--- SHORT EXERCISE ---
Render the stretch of data from the line containing "1389x868 pixels. How" through the line containing "Open the hamburger" as a Markdown table with the columns Row and Line. Number each line in Row, give the line itself in Line, and skip any blank lines.

[Saved entries]

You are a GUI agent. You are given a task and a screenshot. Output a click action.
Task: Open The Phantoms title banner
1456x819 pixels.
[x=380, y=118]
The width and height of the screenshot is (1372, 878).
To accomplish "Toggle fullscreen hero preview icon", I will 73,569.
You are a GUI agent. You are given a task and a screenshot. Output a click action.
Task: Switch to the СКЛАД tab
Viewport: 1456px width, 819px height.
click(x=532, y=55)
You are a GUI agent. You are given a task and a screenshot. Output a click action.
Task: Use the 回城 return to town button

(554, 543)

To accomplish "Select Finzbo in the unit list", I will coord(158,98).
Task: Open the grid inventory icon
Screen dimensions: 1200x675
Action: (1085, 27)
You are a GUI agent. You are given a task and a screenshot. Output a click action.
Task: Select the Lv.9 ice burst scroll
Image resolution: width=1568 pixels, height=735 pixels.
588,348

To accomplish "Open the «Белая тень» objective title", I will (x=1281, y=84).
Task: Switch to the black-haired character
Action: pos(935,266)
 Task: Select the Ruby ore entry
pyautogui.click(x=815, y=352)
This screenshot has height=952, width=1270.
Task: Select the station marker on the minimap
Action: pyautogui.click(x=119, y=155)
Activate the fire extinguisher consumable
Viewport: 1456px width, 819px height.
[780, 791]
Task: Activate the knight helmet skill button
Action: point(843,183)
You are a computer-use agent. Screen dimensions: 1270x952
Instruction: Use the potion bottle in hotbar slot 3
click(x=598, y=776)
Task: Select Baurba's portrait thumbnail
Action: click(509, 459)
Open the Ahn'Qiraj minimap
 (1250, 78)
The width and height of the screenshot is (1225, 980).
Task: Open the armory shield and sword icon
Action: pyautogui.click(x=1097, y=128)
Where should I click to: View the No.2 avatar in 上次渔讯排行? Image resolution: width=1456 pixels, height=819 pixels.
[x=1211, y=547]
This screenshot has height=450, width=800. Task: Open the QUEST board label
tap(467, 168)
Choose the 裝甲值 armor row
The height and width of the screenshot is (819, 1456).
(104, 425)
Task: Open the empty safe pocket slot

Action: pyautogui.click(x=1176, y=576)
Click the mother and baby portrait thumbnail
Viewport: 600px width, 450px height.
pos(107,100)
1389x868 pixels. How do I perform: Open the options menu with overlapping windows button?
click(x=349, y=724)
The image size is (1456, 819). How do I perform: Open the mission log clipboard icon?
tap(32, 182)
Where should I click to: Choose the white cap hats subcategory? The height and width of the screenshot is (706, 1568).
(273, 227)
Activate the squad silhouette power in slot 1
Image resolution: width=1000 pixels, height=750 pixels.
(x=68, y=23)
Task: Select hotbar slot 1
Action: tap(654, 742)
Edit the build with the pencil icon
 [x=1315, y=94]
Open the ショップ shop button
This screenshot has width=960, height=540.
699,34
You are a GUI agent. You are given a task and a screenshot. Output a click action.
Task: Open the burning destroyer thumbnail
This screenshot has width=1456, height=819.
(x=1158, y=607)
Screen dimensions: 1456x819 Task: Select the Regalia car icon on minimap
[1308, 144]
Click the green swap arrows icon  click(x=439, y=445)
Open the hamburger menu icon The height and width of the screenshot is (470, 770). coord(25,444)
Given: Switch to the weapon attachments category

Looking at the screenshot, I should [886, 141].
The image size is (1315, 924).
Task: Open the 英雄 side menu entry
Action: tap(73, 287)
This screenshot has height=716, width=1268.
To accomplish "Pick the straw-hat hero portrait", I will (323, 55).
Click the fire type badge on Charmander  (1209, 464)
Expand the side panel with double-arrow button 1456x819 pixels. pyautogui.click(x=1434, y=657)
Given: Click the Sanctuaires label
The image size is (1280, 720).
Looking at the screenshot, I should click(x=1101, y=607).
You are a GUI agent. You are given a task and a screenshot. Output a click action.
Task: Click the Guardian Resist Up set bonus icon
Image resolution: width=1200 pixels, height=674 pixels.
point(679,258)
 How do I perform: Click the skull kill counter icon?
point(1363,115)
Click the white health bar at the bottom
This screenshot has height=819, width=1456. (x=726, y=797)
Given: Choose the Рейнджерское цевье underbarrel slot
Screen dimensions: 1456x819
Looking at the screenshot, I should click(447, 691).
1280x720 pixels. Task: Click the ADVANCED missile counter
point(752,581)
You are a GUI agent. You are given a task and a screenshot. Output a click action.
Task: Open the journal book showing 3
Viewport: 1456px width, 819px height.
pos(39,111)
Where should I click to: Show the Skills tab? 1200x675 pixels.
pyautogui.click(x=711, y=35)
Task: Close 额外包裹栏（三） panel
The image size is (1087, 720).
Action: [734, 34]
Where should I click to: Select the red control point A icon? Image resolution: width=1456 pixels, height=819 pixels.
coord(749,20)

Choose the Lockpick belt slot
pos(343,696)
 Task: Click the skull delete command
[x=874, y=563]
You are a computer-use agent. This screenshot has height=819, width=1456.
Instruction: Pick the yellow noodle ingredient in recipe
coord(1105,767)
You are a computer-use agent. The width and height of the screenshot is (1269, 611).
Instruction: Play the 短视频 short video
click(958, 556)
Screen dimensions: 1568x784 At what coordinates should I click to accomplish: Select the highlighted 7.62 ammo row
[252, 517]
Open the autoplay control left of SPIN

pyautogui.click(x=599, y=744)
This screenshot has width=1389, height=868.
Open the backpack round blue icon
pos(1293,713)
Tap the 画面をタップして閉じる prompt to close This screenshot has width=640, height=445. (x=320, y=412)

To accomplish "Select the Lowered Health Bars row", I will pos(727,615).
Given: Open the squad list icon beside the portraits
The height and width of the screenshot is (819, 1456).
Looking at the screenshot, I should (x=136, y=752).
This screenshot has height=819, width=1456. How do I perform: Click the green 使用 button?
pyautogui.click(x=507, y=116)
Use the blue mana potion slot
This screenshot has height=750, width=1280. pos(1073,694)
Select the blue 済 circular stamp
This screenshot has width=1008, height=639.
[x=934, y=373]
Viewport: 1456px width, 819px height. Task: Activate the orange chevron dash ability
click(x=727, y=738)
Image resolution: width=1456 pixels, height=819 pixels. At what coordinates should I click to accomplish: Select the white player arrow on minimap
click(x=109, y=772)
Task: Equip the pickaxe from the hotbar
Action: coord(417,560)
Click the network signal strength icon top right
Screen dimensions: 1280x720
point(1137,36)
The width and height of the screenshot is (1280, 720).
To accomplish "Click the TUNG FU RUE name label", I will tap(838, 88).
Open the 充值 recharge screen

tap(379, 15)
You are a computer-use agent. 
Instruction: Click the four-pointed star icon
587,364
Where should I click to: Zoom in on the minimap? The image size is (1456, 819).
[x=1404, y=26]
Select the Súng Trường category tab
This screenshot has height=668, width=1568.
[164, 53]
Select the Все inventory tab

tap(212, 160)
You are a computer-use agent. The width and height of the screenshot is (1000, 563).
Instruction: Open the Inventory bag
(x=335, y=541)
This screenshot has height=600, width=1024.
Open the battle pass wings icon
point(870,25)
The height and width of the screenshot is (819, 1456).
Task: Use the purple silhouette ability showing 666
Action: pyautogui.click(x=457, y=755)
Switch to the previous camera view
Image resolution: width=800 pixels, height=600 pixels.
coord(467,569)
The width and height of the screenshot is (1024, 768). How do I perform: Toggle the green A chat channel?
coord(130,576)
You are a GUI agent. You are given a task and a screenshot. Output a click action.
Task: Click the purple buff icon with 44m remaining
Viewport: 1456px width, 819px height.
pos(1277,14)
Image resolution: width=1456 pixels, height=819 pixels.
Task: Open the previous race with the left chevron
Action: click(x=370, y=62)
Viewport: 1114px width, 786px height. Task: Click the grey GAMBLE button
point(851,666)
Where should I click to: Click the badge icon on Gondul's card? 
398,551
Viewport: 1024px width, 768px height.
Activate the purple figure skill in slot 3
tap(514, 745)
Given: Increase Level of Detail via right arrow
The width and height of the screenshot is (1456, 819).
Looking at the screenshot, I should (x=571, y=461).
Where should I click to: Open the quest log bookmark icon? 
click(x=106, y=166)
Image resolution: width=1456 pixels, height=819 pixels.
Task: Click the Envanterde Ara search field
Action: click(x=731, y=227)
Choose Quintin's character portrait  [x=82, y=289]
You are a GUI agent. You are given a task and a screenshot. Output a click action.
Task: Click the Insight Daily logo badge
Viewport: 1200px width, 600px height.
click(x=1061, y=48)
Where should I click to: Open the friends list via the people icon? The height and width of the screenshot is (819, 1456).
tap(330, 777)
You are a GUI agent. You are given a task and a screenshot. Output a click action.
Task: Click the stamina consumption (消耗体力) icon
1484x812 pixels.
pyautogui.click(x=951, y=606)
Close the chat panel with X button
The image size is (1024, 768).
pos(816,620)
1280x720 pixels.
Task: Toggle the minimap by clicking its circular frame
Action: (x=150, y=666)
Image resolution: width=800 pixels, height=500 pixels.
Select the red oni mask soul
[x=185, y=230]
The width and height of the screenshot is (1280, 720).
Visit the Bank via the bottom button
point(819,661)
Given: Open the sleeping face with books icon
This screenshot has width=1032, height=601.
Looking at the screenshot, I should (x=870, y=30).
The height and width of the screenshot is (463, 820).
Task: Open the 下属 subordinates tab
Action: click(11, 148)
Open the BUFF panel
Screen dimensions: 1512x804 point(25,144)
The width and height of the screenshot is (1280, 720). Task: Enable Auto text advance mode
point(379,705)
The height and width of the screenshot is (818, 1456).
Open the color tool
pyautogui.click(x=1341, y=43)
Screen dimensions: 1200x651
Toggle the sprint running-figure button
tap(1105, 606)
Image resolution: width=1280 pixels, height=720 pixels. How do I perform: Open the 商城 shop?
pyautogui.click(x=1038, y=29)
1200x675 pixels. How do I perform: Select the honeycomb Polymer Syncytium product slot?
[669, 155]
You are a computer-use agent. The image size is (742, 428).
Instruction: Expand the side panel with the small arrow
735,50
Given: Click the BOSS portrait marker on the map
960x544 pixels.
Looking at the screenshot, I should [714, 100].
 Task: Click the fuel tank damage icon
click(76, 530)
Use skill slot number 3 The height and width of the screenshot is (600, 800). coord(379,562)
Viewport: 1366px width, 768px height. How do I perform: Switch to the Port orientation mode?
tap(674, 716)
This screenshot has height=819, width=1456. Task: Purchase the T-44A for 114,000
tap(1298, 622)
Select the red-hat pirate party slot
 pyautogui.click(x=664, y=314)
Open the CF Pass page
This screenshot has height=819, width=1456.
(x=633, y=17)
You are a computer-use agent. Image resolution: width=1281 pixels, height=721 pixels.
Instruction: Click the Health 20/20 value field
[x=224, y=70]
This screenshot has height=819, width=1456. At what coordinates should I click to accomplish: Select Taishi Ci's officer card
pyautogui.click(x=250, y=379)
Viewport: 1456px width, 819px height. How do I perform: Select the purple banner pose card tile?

--- CORRECT ANSWER ---
| Row | Line |
|---|---|
| 1 | 1389x868 pixels. How do I perform: Open the options menu with overlapping windows button? |
| 2 | click(x=349, y=724) |
| 3 | The image size is (1456, 819). How do I perform: Open the mission log clipboard icon? |
| 4 | tap(32, 182) |
| 5 | Where should I click to: Choose the white cap hats subcategory? The height and width of the screenshot is (706, 1568). |
| 6 | (273, 227) |
| 7 | Activate the squad silhouette power in slot 1 |
| 8 | Image resolution: width=1000 pixels, height=750 pixels. |
| 9 | (x=68, y=23) |
| 10 | Task: Select hotbar slot 1 |
| 11 | Action: tap(654, 742) |
| 12 | Edit the build with the pencil icon |
| 13 |  [x=1315, y=94] |
| 14 | Open the ショップ shop button |
| 15 | This screenshot has width=960, height=540. |
| 16 | 699,34 |
| 17 | You are a GUI agent. You are given a task and a screenshot. Output a click action. |
| 18 | Task: Open the burning destroyer thumbnail |
| 19 | This screenshot has width=1456, height=819. |
| 20 | (x=1158, y=607) |
| 21 | Screen dimensions: 1456x819 Task: Select the Regalia car icon on minimap |
| 22 | [1308, 144] |
| 23 | Click the green swap arrows icon  click(x=439, y=445) |
| 24 | Open the hamburger menu icon The height and width of the screenshot is (470, 770). coord(25,444) |